An educational blogsite dedicated to teaching the Elliott Wave Principle, Fibonacci Ratio Analysis and Market Timing strategies. Primary focus is on the E-mini S&P. Please read the risk disclosures contained within this blog.
Sunday, February 13, 2011
Heard On The Street
The last time we spoke I was looking for a new high in this market. Friday's price action carried the market to a new high... one that reached the targets stated in the 2/9/11 post of 1326.75 - 1329.25. If you review that post v.s. the wave count that I have presented here tonight, you will notice that I have changed the substructures of w.5 (red) to reflect greater proportionality between waves w. ii (purple) and w.iv (purple). Notice that the declines are harmonic in both price (14.03 and 13.07) and in time (15 and 14 bars) respectively.
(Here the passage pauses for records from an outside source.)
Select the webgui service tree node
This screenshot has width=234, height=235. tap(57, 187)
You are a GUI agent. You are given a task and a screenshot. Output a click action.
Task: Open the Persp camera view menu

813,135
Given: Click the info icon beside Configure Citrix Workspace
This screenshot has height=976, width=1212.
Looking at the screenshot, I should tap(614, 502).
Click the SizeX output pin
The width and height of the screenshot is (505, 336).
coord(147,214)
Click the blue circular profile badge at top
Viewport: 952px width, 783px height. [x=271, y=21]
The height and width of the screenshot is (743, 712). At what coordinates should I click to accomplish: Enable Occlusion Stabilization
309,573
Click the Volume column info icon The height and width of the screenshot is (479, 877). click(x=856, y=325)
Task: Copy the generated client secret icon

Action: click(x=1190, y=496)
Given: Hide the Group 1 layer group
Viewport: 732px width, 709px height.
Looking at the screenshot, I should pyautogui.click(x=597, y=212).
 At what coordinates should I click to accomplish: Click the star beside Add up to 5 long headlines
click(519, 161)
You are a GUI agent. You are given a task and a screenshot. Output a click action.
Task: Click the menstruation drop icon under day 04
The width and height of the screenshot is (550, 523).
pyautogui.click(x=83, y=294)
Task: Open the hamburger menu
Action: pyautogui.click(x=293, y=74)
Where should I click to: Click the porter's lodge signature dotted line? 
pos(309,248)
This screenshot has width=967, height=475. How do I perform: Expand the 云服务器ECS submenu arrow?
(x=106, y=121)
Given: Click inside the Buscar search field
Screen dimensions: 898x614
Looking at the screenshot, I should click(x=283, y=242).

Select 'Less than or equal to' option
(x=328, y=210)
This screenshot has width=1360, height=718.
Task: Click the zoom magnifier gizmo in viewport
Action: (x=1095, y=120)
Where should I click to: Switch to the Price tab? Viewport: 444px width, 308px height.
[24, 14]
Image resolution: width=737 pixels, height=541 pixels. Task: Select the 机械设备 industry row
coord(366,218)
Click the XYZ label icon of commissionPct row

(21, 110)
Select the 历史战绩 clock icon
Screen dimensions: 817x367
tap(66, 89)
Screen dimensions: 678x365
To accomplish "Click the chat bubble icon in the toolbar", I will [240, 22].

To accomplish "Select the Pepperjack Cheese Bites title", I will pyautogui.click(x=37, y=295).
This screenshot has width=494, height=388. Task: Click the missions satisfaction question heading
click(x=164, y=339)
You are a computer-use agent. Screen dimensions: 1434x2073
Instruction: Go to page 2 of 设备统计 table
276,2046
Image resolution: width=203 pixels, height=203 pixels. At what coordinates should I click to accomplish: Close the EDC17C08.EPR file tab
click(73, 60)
While the last few price bars from w.iv (blue) can be counted complete, I think that the market will extend higher in one final push.
Should the market extend higher it is important to note that currently w.(iii) < w.(i), therefore, w.(v) can't extend further than 1341.8 in $SPX and 1340 for ES1-057 or w.(iii) will be the shortest wave and that would break the rules and guidelines of EWP. So from a trading perspective, we now have our lines in the sand where price MUST reverse or the count is incorrect.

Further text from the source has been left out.